And so on. Which is, at first sight, weird: he claims to have been lucky to grow up in an era so primitive that they were using kerosene lamps. Why isn’t he bemoaning how unlucky he was compared to someone growing up today, where the standard of living is so much higher?
Because, as Hobbes says:
Seeing all delight is appetite, and appetite presupposes a farther end, there can be no contentment but in proceeding: and therefore we are not to marvel, when we see, that as men attain to more riches, honors, or other power; so their appetite continually grows more and more; and when they are come to the utmost degree of one kind of power, they pursue some other, as long as in any kind they think themselves behind any other.
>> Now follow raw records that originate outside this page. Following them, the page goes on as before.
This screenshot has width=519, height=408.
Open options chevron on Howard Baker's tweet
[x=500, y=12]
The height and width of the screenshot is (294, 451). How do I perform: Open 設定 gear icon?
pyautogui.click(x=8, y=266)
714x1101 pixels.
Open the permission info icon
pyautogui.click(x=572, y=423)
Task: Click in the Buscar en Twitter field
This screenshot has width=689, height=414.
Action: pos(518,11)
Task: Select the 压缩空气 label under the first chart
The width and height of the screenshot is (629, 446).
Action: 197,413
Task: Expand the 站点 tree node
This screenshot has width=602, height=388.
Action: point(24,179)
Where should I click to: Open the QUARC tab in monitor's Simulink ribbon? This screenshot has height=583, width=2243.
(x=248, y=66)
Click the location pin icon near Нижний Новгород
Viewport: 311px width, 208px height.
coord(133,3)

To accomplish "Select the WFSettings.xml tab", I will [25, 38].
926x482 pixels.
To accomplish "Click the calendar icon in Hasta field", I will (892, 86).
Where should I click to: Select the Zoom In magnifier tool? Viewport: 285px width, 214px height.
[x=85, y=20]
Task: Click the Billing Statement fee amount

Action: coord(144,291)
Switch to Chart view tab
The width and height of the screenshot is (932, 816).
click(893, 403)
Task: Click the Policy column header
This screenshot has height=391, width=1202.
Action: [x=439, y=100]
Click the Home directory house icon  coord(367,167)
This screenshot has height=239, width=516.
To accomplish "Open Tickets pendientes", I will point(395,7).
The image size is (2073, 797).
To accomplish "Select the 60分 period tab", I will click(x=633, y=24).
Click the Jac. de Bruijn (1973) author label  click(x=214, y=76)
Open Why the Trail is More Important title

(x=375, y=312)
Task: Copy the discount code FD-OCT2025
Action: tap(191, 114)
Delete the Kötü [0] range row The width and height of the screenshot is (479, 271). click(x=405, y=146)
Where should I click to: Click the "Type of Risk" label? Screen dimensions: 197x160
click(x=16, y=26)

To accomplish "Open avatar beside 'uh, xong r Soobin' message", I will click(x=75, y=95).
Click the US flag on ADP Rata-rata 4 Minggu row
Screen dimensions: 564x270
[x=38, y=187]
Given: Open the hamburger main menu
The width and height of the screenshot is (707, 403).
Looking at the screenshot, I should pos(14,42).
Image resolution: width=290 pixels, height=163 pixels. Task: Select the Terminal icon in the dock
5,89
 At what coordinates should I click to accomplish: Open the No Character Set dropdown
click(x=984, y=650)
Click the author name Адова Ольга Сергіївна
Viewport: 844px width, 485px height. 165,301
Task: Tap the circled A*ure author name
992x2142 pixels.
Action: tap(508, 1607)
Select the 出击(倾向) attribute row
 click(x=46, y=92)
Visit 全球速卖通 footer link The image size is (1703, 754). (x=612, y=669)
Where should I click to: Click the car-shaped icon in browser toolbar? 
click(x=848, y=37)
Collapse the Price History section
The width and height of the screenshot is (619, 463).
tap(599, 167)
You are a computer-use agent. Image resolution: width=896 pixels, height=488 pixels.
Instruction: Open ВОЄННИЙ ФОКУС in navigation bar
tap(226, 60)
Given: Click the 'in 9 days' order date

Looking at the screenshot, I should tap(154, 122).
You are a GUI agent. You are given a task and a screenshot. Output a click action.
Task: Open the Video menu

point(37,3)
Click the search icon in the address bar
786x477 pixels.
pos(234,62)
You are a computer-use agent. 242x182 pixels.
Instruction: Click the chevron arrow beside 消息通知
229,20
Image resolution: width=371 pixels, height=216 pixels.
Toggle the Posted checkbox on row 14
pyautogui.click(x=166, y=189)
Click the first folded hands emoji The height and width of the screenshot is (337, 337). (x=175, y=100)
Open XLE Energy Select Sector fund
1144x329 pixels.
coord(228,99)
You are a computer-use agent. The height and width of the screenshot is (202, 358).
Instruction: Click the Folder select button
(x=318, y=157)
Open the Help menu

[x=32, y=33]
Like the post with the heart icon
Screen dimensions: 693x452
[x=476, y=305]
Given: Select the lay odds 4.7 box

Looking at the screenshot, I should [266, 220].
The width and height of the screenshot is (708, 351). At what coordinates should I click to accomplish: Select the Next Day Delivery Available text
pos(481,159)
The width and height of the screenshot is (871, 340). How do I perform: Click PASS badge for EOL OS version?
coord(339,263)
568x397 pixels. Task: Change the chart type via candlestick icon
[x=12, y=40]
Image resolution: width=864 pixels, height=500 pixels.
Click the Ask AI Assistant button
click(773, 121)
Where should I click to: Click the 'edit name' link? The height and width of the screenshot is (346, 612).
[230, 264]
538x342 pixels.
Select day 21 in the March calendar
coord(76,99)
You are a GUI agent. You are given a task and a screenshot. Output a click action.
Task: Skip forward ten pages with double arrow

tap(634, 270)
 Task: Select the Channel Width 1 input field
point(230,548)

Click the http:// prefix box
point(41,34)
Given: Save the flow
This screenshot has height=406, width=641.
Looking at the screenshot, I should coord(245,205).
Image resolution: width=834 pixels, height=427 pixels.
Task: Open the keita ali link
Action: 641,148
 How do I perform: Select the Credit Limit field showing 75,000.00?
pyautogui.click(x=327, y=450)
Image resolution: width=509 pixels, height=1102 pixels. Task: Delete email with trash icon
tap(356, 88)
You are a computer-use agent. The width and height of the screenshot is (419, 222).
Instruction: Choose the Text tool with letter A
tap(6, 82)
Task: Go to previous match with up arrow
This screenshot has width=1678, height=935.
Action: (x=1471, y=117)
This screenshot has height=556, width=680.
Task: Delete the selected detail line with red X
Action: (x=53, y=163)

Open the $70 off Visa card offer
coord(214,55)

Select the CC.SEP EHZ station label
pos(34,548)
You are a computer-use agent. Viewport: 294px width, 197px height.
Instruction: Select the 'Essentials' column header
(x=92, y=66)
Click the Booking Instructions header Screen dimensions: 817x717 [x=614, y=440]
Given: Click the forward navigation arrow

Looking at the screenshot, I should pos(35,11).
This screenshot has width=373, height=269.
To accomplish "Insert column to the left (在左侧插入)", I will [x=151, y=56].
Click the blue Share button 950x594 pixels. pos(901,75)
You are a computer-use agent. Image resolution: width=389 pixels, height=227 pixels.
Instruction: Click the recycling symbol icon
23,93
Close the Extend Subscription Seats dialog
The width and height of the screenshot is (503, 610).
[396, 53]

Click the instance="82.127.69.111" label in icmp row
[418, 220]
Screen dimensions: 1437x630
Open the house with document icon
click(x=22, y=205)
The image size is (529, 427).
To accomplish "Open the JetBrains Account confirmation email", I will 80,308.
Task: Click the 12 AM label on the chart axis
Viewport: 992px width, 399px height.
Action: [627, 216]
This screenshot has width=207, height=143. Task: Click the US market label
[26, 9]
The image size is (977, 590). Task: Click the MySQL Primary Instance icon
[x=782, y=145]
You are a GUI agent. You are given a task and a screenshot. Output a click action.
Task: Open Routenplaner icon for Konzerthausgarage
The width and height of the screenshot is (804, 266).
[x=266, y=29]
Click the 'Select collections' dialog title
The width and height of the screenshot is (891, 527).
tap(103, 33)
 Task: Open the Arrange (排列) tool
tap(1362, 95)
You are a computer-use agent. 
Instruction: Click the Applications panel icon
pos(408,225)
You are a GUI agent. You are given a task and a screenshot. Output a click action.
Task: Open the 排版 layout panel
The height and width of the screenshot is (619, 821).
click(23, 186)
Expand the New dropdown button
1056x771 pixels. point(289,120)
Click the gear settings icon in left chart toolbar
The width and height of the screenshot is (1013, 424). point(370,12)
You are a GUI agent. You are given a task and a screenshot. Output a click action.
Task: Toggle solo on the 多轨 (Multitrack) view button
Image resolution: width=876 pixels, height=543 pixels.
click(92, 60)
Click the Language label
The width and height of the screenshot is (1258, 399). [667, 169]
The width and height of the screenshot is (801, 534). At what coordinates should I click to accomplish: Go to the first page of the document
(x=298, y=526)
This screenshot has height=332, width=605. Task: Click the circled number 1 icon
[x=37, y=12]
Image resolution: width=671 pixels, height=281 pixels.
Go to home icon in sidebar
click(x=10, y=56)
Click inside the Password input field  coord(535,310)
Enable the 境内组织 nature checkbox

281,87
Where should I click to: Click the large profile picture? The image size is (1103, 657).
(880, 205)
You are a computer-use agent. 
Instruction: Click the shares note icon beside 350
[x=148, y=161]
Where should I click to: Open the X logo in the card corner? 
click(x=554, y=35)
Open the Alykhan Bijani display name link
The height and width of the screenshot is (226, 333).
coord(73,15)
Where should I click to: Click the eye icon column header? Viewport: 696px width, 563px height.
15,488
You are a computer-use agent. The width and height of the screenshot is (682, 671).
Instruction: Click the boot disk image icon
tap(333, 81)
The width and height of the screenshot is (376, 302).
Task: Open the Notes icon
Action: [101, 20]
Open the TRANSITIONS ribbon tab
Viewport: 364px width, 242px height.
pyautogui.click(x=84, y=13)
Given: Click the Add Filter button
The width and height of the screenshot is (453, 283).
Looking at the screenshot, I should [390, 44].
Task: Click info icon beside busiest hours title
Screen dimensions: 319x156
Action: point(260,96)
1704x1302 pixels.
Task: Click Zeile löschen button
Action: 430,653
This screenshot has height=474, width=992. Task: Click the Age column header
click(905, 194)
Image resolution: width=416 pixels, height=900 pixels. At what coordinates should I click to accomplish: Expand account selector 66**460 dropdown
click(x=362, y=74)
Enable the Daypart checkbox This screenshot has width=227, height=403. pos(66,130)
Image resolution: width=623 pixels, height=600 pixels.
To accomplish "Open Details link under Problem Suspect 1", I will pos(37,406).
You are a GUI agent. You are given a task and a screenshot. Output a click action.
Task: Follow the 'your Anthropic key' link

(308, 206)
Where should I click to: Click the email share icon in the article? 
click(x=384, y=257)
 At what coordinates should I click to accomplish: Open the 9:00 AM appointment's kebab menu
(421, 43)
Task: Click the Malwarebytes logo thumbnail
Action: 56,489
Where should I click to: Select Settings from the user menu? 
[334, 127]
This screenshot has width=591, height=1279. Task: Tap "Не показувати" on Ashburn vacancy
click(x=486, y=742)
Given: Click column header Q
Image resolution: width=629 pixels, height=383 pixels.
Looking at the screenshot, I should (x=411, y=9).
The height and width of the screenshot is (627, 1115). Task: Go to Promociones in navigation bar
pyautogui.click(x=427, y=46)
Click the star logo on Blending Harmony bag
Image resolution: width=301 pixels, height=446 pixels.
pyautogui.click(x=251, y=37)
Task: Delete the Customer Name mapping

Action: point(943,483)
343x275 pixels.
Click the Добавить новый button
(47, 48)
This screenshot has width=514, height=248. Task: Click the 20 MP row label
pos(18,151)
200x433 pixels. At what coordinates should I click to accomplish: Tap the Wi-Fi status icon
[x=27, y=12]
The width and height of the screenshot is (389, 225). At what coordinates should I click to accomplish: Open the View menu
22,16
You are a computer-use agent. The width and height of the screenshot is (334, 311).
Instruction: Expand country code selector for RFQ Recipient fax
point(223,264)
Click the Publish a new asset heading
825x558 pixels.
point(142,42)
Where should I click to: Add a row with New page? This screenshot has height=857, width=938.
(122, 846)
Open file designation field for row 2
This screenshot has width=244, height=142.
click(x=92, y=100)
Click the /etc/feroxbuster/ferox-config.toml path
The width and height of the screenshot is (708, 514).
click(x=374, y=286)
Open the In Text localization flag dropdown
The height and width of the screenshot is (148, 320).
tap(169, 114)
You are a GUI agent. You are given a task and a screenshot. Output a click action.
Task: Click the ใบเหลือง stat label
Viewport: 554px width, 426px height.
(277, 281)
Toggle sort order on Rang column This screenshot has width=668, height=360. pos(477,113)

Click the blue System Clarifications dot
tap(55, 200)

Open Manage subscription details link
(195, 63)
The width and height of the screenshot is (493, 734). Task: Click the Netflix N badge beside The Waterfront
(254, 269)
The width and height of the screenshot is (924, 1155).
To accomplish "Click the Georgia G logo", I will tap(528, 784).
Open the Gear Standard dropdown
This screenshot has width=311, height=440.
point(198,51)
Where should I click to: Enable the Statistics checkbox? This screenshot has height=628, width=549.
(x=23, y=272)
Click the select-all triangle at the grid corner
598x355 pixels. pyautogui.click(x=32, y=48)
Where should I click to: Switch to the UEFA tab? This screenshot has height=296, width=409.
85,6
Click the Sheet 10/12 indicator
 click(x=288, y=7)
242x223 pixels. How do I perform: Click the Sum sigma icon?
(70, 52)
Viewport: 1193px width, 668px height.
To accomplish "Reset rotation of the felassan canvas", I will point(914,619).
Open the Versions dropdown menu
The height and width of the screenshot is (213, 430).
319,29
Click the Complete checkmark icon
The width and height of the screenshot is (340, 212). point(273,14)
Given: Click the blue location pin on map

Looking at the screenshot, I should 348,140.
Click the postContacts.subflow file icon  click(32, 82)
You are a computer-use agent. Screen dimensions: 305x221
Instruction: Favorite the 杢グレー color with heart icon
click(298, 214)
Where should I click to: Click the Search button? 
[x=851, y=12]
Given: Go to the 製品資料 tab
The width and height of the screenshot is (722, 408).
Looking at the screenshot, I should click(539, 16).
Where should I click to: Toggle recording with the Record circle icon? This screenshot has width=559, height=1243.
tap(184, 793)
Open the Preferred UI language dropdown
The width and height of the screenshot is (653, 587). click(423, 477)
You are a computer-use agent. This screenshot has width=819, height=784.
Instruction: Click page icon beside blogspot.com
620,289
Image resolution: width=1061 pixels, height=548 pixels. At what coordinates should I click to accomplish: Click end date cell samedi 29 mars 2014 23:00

Of those therefore that have attained to the highest degree of honor and riches, some have affected mastery in some art; as Nero in music and poetry, Commodus in the art of a gladiator. And such as affect not some such thing, must find diversion and recreation of their thoughts in the contention either of play, or business. And men justly complain as of a great grief, that they know not what to do. FELICITY, therefore (by which we mean continual delight), consists not in having prospered, but in prospering.
The alternative “because” is “because Hansen isn’t thinking very clearly”. Which can’t possibly be right, obviously. That’s from The Elements of Law Natural and Politic not Leviathan, BTW.